▶ _Description of the task_
Lay out the material from the line containing "The image size" down to the end of the material as a two-column CSV with the headers instruction and location. Give one row per instruction, with its text and its answer each in a single quoted field, line breaks replaced by spaces, and the pictures left out.

▶ _Recorded data_
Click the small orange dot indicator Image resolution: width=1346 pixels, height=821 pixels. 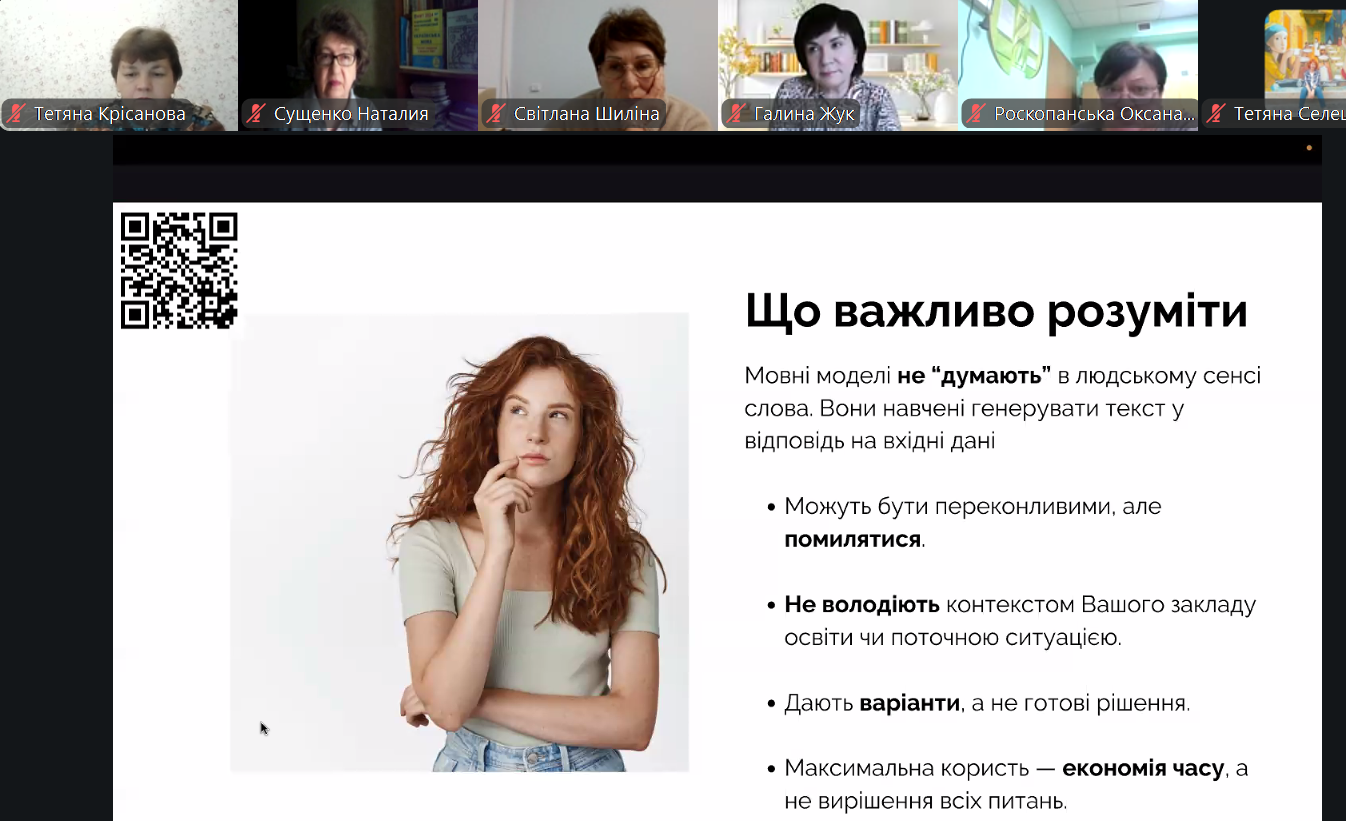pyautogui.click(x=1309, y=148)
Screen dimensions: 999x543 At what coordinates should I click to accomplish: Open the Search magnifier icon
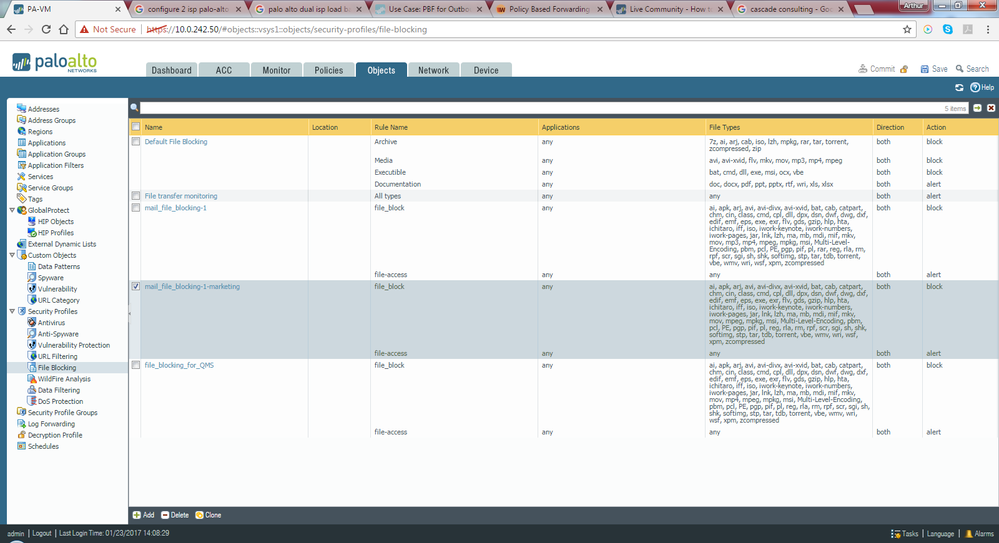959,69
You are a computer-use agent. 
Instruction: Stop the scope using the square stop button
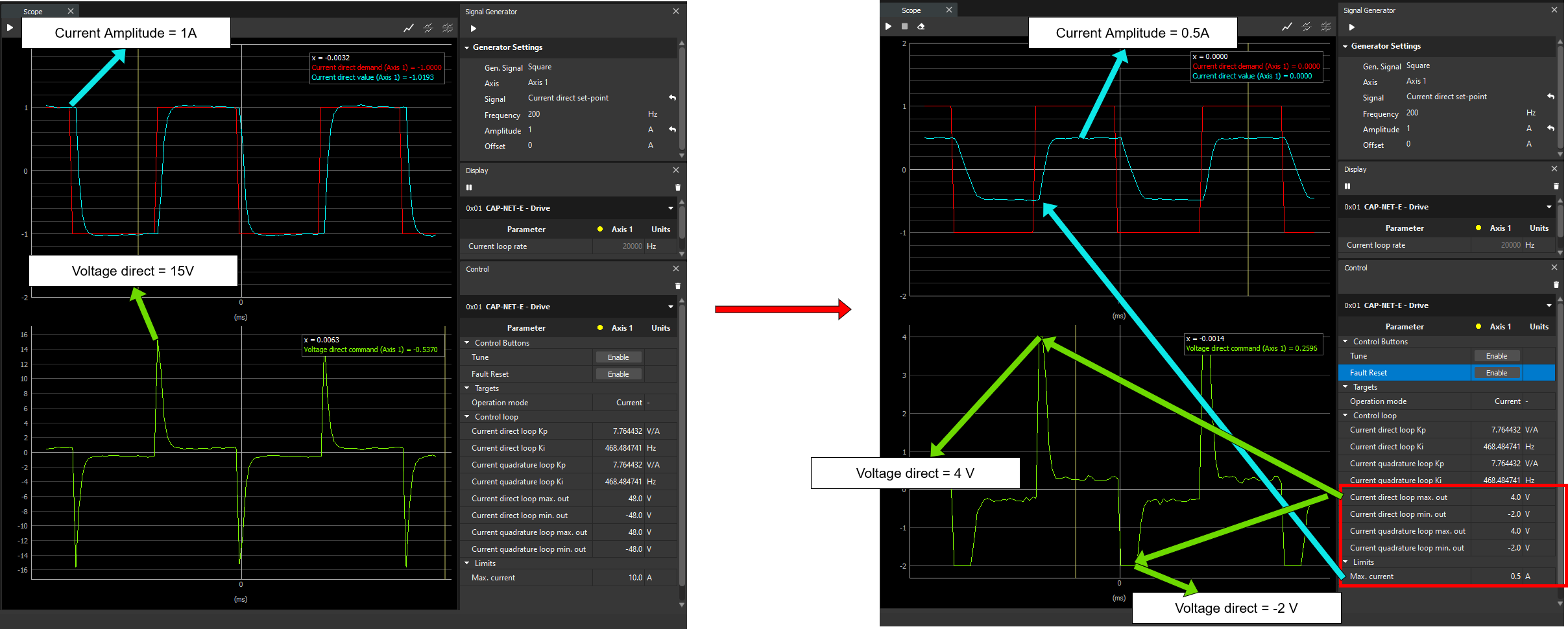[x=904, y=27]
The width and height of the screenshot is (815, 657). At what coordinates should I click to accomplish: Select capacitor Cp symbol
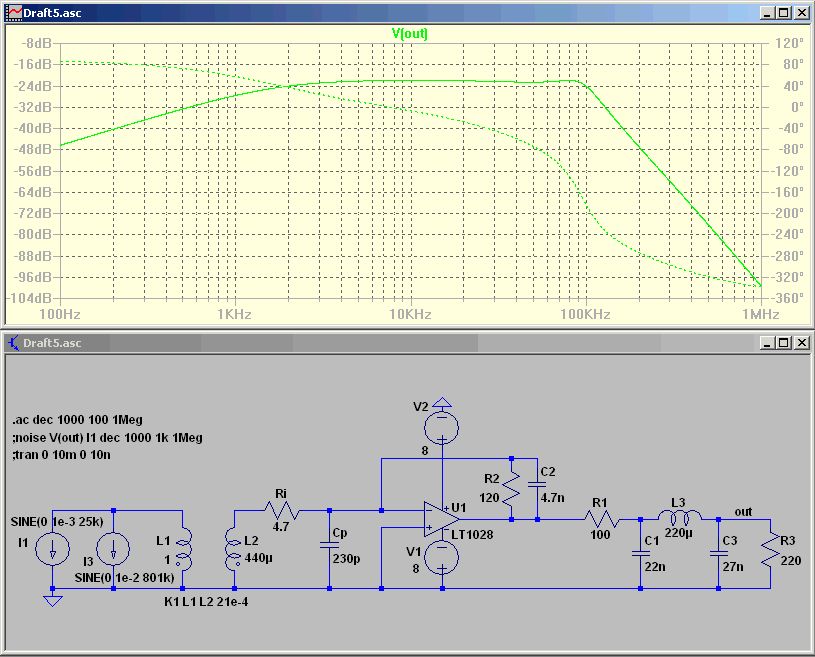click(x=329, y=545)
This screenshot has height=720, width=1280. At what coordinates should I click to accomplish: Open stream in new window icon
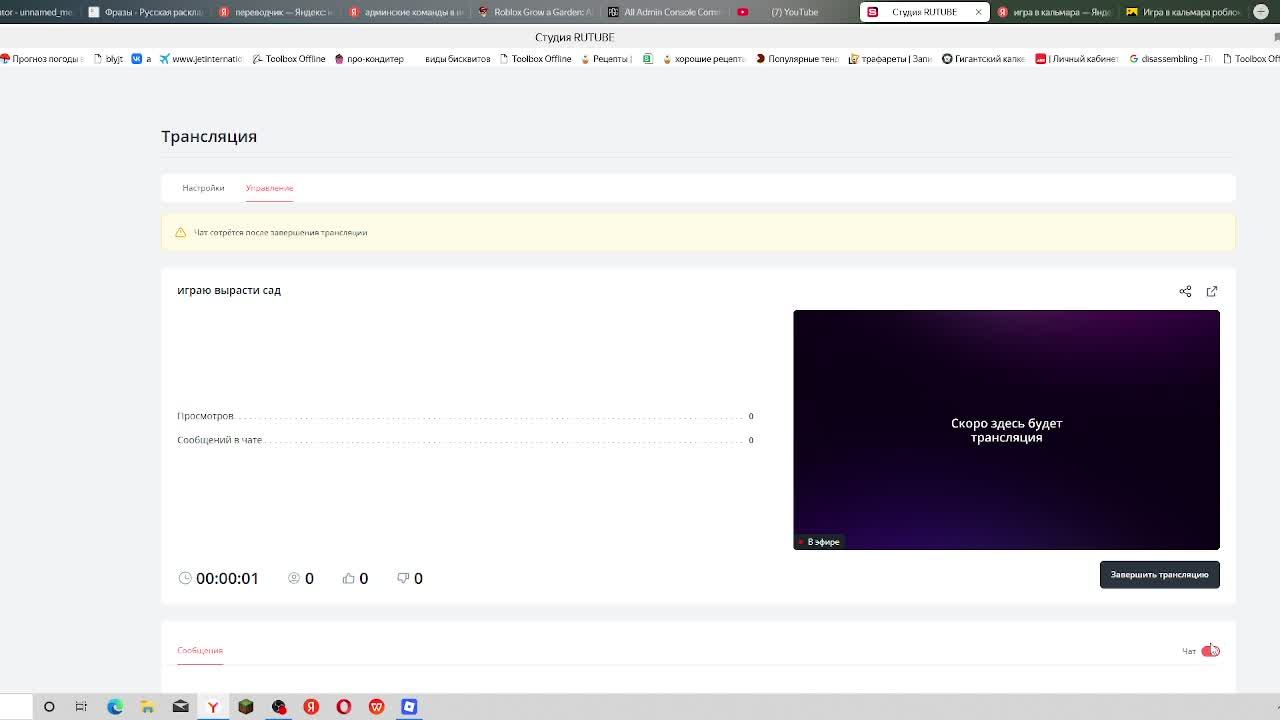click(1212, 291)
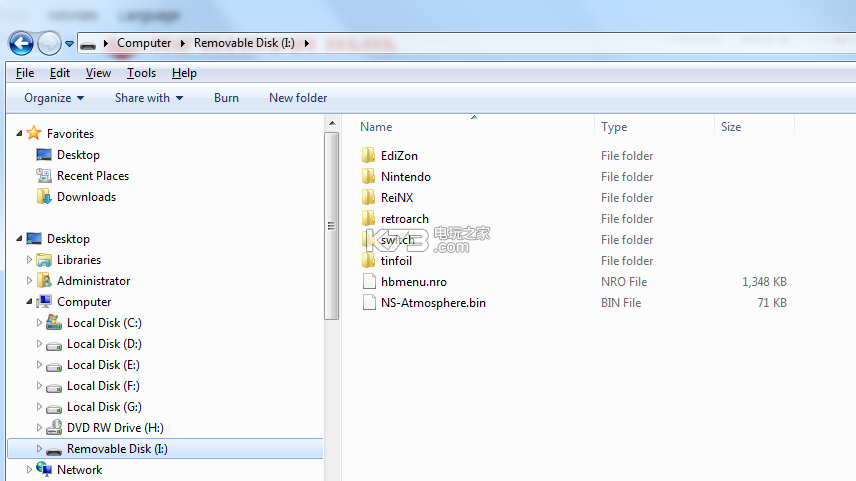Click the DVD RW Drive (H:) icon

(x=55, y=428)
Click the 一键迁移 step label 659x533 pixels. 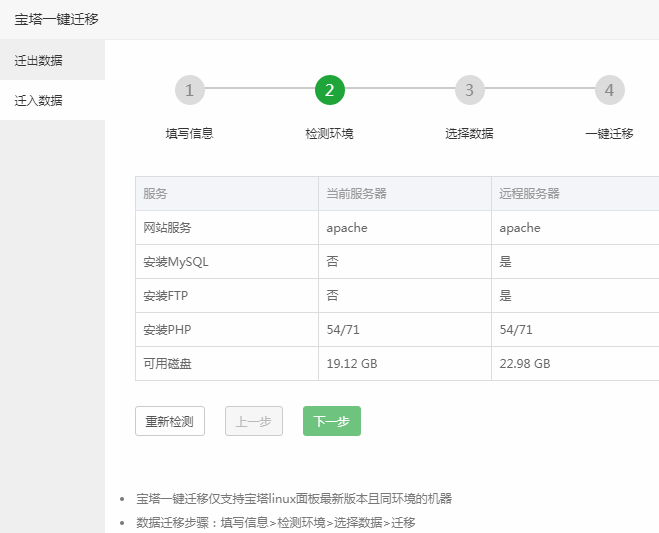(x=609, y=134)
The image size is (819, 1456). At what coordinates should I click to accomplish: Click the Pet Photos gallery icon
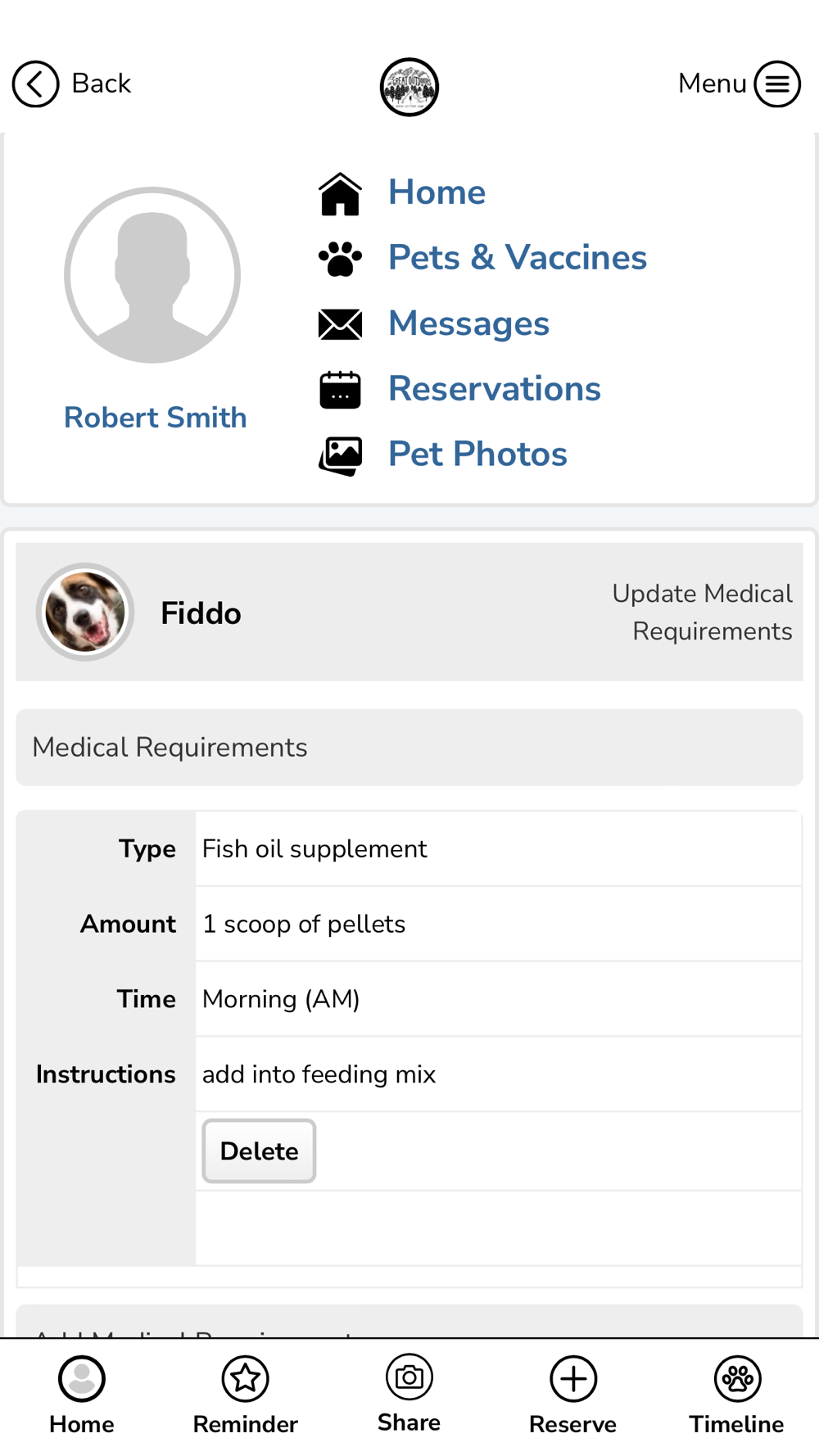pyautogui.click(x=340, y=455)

▶ _Answer to this task_
instruction,location
"The image size is (819, 1456). At what coordinates should I click to accomplish: Click the Pet Photos gallery icon","pyautogui.click(x=340, y=455)"